▶ _Task requirements_
Transcribe the entries below exactly.

(Beginning of Stored data)

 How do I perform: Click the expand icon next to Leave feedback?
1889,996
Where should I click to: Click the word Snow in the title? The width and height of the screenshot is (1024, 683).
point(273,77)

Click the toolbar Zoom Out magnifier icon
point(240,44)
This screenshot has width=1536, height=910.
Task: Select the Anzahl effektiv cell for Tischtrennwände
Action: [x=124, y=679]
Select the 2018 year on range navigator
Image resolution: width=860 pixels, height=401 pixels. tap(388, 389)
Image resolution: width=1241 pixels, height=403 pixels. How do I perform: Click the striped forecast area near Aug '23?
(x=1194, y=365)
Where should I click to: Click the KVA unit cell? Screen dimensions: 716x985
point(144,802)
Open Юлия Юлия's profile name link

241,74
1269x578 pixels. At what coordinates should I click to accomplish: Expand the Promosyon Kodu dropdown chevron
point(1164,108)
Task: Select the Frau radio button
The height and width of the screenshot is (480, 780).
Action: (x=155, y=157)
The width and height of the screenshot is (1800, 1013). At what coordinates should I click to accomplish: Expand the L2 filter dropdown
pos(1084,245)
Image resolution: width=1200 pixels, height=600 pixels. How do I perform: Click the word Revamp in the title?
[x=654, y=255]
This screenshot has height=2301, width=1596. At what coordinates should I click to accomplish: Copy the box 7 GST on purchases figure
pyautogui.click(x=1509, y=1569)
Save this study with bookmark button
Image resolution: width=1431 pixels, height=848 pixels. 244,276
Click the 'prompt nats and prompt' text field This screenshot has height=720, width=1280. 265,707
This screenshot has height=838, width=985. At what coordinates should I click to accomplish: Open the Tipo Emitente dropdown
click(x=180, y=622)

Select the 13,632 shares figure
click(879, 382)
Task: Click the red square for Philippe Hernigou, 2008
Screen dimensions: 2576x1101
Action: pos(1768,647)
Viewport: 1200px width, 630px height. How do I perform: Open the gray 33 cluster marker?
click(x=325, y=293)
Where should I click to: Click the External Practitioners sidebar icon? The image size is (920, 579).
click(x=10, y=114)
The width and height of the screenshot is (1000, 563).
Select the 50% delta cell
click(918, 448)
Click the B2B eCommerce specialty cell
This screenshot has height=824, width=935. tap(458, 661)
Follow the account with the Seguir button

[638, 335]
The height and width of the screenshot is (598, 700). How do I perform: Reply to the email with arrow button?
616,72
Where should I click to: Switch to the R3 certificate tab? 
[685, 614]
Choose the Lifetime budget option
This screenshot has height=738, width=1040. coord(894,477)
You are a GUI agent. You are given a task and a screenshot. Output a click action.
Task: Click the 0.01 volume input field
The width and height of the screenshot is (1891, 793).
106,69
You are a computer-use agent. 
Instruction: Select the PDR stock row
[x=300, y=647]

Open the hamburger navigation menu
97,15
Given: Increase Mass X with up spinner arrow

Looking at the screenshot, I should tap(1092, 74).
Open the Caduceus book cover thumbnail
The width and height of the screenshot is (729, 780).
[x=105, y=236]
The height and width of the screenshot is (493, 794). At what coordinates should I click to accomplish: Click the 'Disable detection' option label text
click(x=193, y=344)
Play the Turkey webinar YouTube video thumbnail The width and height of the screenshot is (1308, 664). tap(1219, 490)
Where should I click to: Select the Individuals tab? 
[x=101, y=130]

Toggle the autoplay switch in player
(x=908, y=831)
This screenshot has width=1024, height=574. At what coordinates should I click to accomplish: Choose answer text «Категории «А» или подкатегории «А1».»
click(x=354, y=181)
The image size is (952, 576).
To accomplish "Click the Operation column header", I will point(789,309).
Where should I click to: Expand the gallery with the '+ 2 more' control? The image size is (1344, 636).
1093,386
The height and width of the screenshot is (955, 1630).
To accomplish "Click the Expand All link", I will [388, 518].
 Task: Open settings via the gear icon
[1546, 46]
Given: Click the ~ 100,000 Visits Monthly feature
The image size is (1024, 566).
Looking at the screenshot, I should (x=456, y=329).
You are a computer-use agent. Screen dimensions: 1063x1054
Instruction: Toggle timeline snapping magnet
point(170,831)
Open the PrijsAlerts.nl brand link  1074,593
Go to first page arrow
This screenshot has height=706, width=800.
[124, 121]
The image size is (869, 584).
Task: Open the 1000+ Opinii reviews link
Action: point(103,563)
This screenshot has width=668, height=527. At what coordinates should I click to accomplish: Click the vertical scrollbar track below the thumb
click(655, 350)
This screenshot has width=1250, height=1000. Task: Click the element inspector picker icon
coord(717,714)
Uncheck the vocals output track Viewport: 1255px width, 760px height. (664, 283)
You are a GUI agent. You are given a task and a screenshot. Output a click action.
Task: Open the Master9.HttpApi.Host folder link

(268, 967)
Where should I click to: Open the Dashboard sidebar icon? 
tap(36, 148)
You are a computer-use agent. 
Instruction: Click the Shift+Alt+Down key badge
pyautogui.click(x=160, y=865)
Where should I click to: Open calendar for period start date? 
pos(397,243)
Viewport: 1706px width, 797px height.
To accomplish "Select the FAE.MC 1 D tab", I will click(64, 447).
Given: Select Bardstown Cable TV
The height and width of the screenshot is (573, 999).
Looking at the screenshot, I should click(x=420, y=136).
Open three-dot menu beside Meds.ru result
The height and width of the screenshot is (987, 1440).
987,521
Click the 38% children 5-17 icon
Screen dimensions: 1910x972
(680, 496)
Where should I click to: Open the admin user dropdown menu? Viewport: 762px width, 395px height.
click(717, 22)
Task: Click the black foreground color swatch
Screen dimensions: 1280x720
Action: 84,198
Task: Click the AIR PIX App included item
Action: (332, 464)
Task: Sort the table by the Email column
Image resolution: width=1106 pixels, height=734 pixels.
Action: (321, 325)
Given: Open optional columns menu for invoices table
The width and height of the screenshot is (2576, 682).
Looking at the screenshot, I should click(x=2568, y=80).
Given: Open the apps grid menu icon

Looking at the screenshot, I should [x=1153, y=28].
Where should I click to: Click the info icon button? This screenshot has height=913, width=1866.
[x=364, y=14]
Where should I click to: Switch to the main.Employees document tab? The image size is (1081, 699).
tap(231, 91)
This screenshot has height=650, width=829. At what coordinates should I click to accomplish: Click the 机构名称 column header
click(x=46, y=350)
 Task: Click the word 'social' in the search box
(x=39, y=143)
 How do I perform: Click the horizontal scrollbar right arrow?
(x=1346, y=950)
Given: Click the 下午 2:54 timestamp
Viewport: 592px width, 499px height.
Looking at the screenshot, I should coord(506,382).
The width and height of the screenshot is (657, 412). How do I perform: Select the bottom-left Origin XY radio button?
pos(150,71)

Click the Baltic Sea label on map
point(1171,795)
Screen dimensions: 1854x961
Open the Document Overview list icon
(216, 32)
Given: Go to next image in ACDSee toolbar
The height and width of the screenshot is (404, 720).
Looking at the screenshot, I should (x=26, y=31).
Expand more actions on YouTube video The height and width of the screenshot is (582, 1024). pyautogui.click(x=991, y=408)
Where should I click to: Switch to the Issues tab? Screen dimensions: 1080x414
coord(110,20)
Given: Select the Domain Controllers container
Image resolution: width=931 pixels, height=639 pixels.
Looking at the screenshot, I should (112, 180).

(End of Stored data)

▶ _Written solution_
 How do I perform: Click the expand icon next to Leave feedback?
1889,996
Where should I click to: Click the word Snow in the title? The width and height of the screenshot is (1024, 683).
point(273,77)

Click the toolbar Zoom Out magnifier icon
point(240,44)
This screenshot has width=1536, height=910.
Task: Select the Anzahl effektiv cell for Tischtrennwände
Action: [x=124, y=679]
Select the 2018 year on range navigator
Image resolution: width=860 pixels, height=401 pixels. tap(388, 389)
Image resolution: width=1241 pixels, height=403 pixels. How do I perform: Click the striped forecast area near Aug '23?
(x=1194, y=365)
Where should I click to: Click the KVA unit cell? Screen dimensions: 716x985
point(144,802)
Open Юлия Юлия's profile name link

241,74
1269x578 pixels. At what coordinates should I click to accomplish: Expand the Promosyon Kodu dropdown chevron
point(1164,108)
Task: Select the Frau radio button
The height and width of the screenshot is (480, 780).
Action: (x=155, y=157)
The width and height of the screenshot is (1800, 1013). At what coordinates should I click to accomplish: Expand the L2 filter dropdown
pos(1084,245)
Image resolution: width=1200 pixels, height=600 pixels. How do I perform: Click the word Revamp in the title?
[x=654, y=255]
This screenshot has height=2301, width=1596. At what coordinates should I click to accomplish: Copy the box 7 GST on purchases figure
pyautogui.click(x=1509, y=1569)
Save this study with bookmark button
Image resolution: width=1431 pixels, height=848 pixels. 244,276
Click the 'prompt nats and prompt' text field This screenshot has height=720, width=1280. 265,707
This screenshot has height=838, width=985. At what coordinates should I click to accomplish: Open the Tipo Emitente dropdown
click(x=180, y=622)

Select the 13,632 shares figure
click(879, 382)
Task: Click the red square for Philippe Hernigou, 2008
Screen dimensions: 2576x1101
Action: pos(1768,647)
Viewport: 1200px width, 630px height. How do I perform: Open the gray 33 cluster marker?
click(x=325, y=293)
Where should I click to: Click the External Practitioners sidebar icon? The image size is (920, 579).
click(x=10, y=114)
The width and height of the screenshot is (1000, 563).
Select the 50% delta cell
click(918, 448)
Click the B2B eCommerce specialty cell
This screenshot has height=824, width=935. tap(458, 661)
Follow the account with the Seguir button

[638, 335]
The height and width of the screenshot is (598, 700). How do I perform: Reply to the email with arrow button?
616,72
Where should I click to: Switch to the R3 certificate tab? 
[685, 614]
Choose the Lifetime budget option
This screenshot has height=738, width=1040. coord(894,477)
You are a GUI agent. You are given a task and a screenshot. Output a click action.
Task: Click the 0.01 volume input field
The width and height of the screenshot is (1891, 793).
106,69
You are a computer-use agent. 
Instruction: Select the PDR stock row
[x=300, y=647]

Open the hamburger navigation menu
97,15
Given: Increase Mass X with up spinner arrow

Looking at the screenshot, I should tap(1092, 74).
Open the Caduceus book cover thumbnail
The width and height of the screenshot is (729, 780).
[x=105, y=236]
The height and width of the screenshot is (493, 794). At what coordinates should I click to accomplish: Click the 'Disable detection' option label text
click(x=193, y=344)
Play the Turkey webinar YouTube video thumbnail The width and height of the screenshot is (1308, 664). tap(1219, 490)
Where should I click to: Select the Individuals tab? 
[x=101, y=130]

Toggle the autoplay switch in player
(x=908, y=831)
This screenshot has width=1024, height=574. At what coordinates should I click to accomplish: Choose answer text «Категории «А» или подкатегории «А1».»
click(x=354, y=181)
The image size is (952, 576).
To accomplish "Click the Operation column header", I will point(789,309).
Where should I click to: Expand the gallery with the '+ 2 more' control? The image size is (1344, 636).
1093,386
The height and width of the screenshot is (955, 1630).
To accomplish "Click the Expand All link", I will [388, 518].
 Task: Open settings via the gear icon
[1546, 46]
Given: Click the ~ 100,000 Visits Monthly feature
The image size is (1024, 566).
Looking at the screenshot, I should (x=456, y=329).
You are a computer-use agent. Screen dimensions: 1063x1054
Instruction: Toggle timeline snapping magnet
point(170,831)
Open the PrijsAlerts.nl brand link  1074,593
Go to first page arrow
This screenshot has height=706, width=800.
[124, 121]
The image size is (869, 584).
Task: Open the 1000+ Opinii reviews link
Action: point(103,563)
This screenshot has width=668, height=527. At what coordinates should I click to accomplish: Click the vertical scrollbar track below the thumb
click(655, 350)
This screenshot has width=1250, height=1000. Task: Click the element inspector picker icon
coord(717,714)
Uncheck the vocals output track Viewport: 1255px width, 760px height. (664, 283)
You are a GUI agent. You are given a task and a screenshot. Output a click action.
Task: Open the Master9.HttpApi.Host folder link

(268, 967)
Where should I click to: Open the Dashboard sidebar icon? 
tap(36, 148)
You are a computer-use agent. 
Instruction: Click the Shift+Alt+Down key badge
pyautogui.click(x=160, y=865)
Where should I click to: Open calendar for period start date? 
pos(397,243)
Viewport: 1706px width, 797px height.
To accomplish "Select the FAE.MC 1 D tab", I will click(64, 447).
Given: Select Bardstown Cable TV
The height and width of the screenshot is (573, 999).
Looking at the screenshot, I should click(x=420, y=136).
Open three-dot menu beside Meds.ru result
The height and width of the screenshot is (987, 1440).
987,521
Click the 38% children 5-17 icon
Screen dimensions: 1910x972
(680, 496)
Where should I click to: Open the admin user dropdown menu? Viewport: 762px width, 395px height.
click(717, 22)
Task: Click the black foreground color swatch
Screen dimensions: 1280x720
Action: 84,198
Task: Click the AIR PIX App included item
Action: (332, 464)
Task: Sort the table by the Email column
Image resolution: width=1106 pixels, height=734 pixels.
Action: (321, 325)
Given: Open optional columns menu for invoices table
The width and height of the screenshot is (2576, 682).
Looking at the screenshot, I should click(x=2568, y=80).
Given: Open the apps grid menu icon

Looking at the screenshot, I should [x=1153, y=28].
Where should I click to: Click the info icon button? This screenshot has height=913, width=1866.
[x=364, y=14]
Where should I click to: Switch to the main.Employees document tab? The image size is (1081, 699).
tap(231, 91)
This screenshot has height=650, width=829. At what coordinates should I click to accomplish: Click the 机构名称 column header
click(x=46, y=350)
 Task: Click the word 'social' in the search box
(x=39, y=143)
 How do I perform: Click the horizontal scrollbar right arrow?
(x=1346, y=950)
Given: Click the 下午 2:54 timestamp
Viewport: 592px width, 499px height.
Looking at the screenshot, I should coord(506,382).
The width and height of the screenshot is (657, 412). How do I perform: Select the bottom-left Origin XY radio button?
pos(150,71)

Click the Baltic Sea label on map
point(1171,795)
Screen dimensions: 1854x961
Open the Document Overview list icon
(216, 32)
Given: Go to next image in ACDSee toolbar
The height and width of the screenshot is (404, 720).
Looking at the screenshot, I should (x=26, y=31).
Expand more actions on YouTube video The height and width of the screenshot is (582, 1024). pyautogui.click(x=991, y=408)
Where should I click to: Switch to the Issues tab? Screen dimensions: 1080x414
coord(110,20)
Given: Select the Domain Controllers container
Image resolution: width=931 pixels, height=639 pixels.
Looking at the screenshot, I should (112, 180).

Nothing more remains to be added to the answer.